*** Opening Data shown ***

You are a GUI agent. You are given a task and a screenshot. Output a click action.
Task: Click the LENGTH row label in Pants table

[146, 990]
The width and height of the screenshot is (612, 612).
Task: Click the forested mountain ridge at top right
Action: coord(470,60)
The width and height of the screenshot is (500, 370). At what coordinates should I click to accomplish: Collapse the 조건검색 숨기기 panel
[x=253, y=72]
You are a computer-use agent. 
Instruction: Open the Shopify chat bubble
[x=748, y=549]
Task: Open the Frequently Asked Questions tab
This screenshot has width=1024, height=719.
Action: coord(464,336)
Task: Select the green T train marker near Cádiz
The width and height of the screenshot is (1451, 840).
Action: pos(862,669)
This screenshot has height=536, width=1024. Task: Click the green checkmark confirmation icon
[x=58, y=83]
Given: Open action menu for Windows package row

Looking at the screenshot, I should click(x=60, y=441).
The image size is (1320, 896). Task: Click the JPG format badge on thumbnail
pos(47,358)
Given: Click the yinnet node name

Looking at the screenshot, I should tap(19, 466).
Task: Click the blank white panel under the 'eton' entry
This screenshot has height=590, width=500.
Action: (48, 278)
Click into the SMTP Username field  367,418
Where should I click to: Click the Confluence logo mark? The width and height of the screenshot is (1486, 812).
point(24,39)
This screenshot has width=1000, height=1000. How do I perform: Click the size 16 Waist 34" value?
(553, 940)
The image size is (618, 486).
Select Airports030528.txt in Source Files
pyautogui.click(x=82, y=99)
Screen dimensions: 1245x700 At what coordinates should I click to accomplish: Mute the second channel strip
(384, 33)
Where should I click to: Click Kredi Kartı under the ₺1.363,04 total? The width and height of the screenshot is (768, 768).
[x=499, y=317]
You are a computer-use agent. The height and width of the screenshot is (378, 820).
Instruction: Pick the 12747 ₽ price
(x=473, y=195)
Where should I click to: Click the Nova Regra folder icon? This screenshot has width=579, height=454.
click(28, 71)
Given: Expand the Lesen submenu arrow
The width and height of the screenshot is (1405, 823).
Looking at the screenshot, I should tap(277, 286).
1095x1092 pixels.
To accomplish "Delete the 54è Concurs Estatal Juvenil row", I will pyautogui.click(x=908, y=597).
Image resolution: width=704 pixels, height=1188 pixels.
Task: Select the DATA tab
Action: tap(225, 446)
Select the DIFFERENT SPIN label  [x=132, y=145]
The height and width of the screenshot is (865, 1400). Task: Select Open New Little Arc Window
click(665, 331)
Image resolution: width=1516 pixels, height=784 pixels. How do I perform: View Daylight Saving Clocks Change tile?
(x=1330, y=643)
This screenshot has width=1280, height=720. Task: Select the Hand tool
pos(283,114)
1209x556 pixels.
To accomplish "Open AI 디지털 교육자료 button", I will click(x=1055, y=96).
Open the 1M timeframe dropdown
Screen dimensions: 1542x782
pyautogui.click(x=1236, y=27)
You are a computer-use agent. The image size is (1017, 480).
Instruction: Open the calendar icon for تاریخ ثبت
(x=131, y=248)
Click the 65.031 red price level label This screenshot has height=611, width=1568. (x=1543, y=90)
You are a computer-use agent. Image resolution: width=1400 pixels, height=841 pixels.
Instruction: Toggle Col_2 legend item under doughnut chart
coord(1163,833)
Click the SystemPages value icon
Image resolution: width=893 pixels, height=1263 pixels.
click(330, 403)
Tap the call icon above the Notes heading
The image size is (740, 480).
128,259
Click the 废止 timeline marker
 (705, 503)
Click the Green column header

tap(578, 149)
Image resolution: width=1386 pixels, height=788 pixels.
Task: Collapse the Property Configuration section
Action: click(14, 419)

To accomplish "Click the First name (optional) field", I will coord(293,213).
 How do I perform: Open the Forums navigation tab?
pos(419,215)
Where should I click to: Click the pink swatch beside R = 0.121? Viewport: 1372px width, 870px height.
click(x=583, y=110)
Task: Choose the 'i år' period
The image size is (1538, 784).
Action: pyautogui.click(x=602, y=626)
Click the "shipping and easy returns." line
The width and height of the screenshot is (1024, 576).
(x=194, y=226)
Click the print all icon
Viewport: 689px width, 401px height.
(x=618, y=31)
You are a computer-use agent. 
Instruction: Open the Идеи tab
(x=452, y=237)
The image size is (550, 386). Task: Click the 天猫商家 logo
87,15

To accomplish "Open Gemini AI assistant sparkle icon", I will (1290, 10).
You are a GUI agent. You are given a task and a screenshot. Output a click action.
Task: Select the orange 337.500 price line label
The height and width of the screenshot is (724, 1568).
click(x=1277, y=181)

*** Closing Data shown ***

Work item: The answer should consist of the full listing, repeated exactly.

Reply to the exercise:
You are a GUI agent. You are given a task and a screenshot. Output a click action.
Task: Click the LENGTH row label in Pants table

[146, 990]
The width and height of the screenshot is (612, 612).
Task: Click the forested mountain ridge at top right
Action: coord(470,60)
The width and height of the screenshot is (500, 370). At what coordinates should I click to accomplish: Collapse the 조건검색 숨기기 panel
[x=253, y=72]
You are a computer-use agent. 
Instruction: Open the Shopify chat bubble
[x=748, y=549]
Task: Open the Frequently Asked Questions tab
This screenshot has width=1024, height=719.
Action: coord(464,336)
Task: Select the green T train marker near Cádiz
The width and height of the screenshot is (1451, 840).
Action: pos(862,669)
This screenshot has height=536, width=1024. Task: Click the green checkmark confirmation icon
[x=58, y=83]
Given: Open action menu for Windows package row

Looking at the screenshot, I should click(x=60, y=441).
The image size is (1320, 896). Task: Click the JPG format badge on thumbnail
pos(47,358)
Given: Click the yinnet node name

Looking at the screenshot, I should tap(19, 466).
Task: Click the blank white panel under the 'eton' entry
This screenshot has height=590, width=500.
Action: (48, 278)
Click into the SMTP Username field  367,418
Where should I click to: Click the Confluence logo mark? The width and height of the screenshot is (1486, 812).
point(24,39)
This screenshot has width=1000, height=1000. How do I perform: Click the size 16 Waist 34" value?
(553, 940)
The image size is (618, 486).
Select Airports030528.txt in Source Files
pyautogui.click(x=82, y=99)
Screen dimensions: 1245x700 At what coordinates should I click to accomplish: Mute the second channel strip
(384, 33)
Where should I click to: Click Kredi Kartı under the ₺1.363,04 total? The width and height of the screenshot is (768, 768).
[x=499, y=317]
You are a computer-use agent. The height and width of the screenshot is (378, 820).
Instruction: Pick the 12747 ₽ price
(x=473, y=195)
Where should I click to: Click the Nova Regra folder icon? This screenshot has width=579, height=454.
click(28, 71)
Given: Expand the Lesen submenu arrow
The width and height of the screenshot is (1405, 823).
Looking at the screenshot, I should tap(277, 286).
1095x1092 pixels.
To accomplish "Delete the 54è Concurs Estatal Juvenil row", I will pyautogui.click(x=908, y=597).
Image resolution: width=704 pixels, height=1188 pixels.
Task: Select the DATA tab
Action: tap(225, 446)
Select the DIFFERENT SPIN label  [x=132, y=145]
The height and width of the screenshot is (865, 1400). Task: Select Open New Little Arc Window
click(665, 331)
Image resolution: width=1516 pixels, height=784 pixels. How do I perform: View Daylight Saving Clocks Change tile?
(x=1330, y=643)
This screenshot has width=1280, height=720. Task: Select the Hand tool
pos(283,114)
1209x556 pixels.
To accomplish "Open AI 디지털 교육자료 button", I will click(x=1055, y=96).
Open the 1M timeframe dropdown
Screen dimensions: 1542x782
pyautogui.click(x=1236, y=27)
You are a computer-use agent. The image size is (1017, 480).
Instruction: Open the calendar icon for تاریخ ثبت
(x=131, y=248)
Click the 65.031 red price level label This screenshot has height=611, width=1568. (x=1543, y=90)
You are a computer-use agent. Image resolution: width=1400 pixels, height=841 pixels.
Instruction: Toggle Col_2 legend item under doughnut chart
coord(1163,833)
Click the SystemPages value icon
Image resolution: width=893 pixels, height=1263 pixels.
click(330, 403)
Tap the call icon above the Notes heading
The image size is (740, 480).
128,259
Click the 废止 timeline marker
 (705, 503)
Click the Green column header

tap(578, 149)
Image resolution: width=1386 pixels, height=788 pixels.
Task: Collapse the Property Configuration section
Action: click(14, 419)

To accomplish "Click the First name (optional) field", I will coord(293,213).
 How do I perform: Open the Forums navigation tab?
pos(419,215)
Where should I click to: Click the pink swatch beside R = 0.121? Viewport: 1372px width, 870px height.
click(x=583, y=110)
Task: Choose the 'i år' period
The image size is (1538, 784).
Action: pyautogui.click(x=602, y=626)
Click the "shipping and easy returns." line
The width and height of the screenshot is (1024, 576).
(x=194, y=226)
Click the print all icon
Viewport: 689px width, 401px height.
(x=618, y=31)
You are a computer-use agent. 
Instruction: Open the Идеи tab
(x=452, y=237)
The image size is (550, 386). Task: Click the 天猫商家 logo
87,15

To accomplish "Open Gemini AI assistant sparkle icon", I will (1290, 10).
You are a GUI agent. You are given a task and a screenshot. Output a click action.
Task: Select the orange 337.500 price line label
The height and width of the screenshot is (724, 1568).
click(x=1277, y=181)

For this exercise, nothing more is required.